The following reduces the equation to a quartic. Let $b=2 a d, x = a(y - d)$, then:
$$\frac{y+d}{\sqrt{(y+d)^2 + 1}} - \frac{y-d}{\sqrt{(y-d)^2 + 1}} = c$$
Squaring:
$$\frac{(y+d)^2}{(y+d)^2 + 1} + \frac{(y-d)^2}{(y-d)^2 + 1} - 2 \;\frac{y^2-d^2}{\sqrt{(y+d)^2 + 1}\sqrt{(y-d)^2 + 1}} = c^2$$
Eliminating denominators:
$$(y+d)^2\big((y-d)^2 + 1\big) + (y-d)^2\big((y+d)^2 + 1\big) -c^2 \big((y+d)^2 + 1\big) \big((y-d)^2 + 1\big)
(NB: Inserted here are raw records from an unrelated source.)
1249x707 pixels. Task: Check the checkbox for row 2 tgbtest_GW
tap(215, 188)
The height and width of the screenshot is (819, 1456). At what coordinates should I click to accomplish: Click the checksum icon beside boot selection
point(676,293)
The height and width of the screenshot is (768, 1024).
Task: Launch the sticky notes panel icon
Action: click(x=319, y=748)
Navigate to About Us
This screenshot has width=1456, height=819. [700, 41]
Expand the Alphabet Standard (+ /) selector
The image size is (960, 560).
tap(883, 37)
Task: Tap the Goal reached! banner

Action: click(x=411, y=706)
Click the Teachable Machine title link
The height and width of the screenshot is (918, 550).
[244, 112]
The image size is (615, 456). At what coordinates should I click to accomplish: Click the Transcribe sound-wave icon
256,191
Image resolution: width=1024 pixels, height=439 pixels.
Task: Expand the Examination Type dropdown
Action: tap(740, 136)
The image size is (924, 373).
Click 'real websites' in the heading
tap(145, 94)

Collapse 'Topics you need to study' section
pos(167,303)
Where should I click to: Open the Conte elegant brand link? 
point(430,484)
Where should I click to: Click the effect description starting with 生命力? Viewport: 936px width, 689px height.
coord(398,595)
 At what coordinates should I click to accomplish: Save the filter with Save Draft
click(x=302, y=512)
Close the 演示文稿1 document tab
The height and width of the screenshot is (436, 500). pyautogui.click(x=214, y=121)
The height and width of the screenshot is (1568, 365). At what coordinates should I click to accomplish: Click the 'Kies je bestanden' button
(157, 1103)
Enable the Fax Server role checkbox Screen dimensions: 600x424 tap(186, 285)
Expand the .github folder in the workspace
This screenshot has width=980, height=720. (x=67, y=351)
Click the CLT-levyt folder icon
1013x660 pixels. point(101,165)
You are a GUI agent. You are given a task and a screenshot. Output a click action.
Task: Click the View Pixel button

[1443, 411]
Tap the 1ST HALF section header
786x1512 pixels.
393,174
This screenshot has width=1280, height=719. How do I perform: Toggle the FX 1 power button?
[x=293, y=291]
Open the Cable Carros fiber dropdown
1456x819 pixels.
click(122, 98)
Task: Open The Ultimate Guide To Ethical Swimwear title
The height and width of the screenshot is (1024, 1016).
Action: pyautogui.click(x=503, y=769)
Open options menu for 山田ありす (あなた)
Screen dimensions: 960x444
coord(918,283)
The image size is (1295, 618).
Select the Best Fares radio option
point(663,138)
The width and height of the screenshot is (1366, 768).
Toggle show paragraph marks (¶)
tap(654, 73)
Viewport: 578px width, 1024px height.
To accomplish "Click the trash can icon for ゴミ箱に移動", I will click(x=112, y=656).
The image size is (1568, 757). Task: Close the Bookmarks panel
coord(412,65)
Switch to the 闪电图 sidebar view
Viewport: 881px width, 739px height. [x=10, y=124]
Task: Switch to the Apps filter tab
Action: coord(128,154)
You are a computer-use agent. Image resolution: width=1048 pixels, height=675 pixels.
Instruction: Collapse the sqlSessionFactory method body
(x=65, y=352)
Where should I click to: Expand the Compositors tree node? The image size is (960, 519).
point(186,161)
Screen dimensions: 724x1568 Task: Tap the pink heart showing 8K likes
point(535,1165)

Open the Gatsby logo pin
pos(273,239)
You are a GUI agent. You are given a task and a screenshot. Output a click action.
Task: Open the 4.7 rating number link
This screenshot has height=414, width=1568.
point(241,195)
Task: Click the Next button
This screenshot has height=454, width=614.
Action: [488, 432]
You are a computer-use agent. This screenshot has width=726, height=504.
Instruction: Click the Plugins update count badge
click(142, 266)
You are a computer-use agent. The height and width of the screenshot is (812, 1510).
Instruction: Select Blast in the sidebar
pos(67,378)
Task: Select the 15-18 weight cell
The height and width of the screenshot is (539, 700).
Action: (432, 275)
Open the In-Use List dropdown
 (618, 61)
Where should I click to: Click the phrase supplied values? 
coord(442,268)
= 2 (y^2-d^2)\sqrt{\big((y+d)^2 + 1\big)\big((y-d)^2 + 1\big)}$$
Collecting and rearranging:
$$(2-c^2)(y^2-d^2)^2 + 2(1-c^2)(y^2+d^2) -c^2 = 2(y^2-d^2)\sqrt{(y^2-d^2)^2 + 2(y^2+d^2)+1}$$
Squaring again gives a quartic in $z = y^2$, which then could technically be solved in radicals.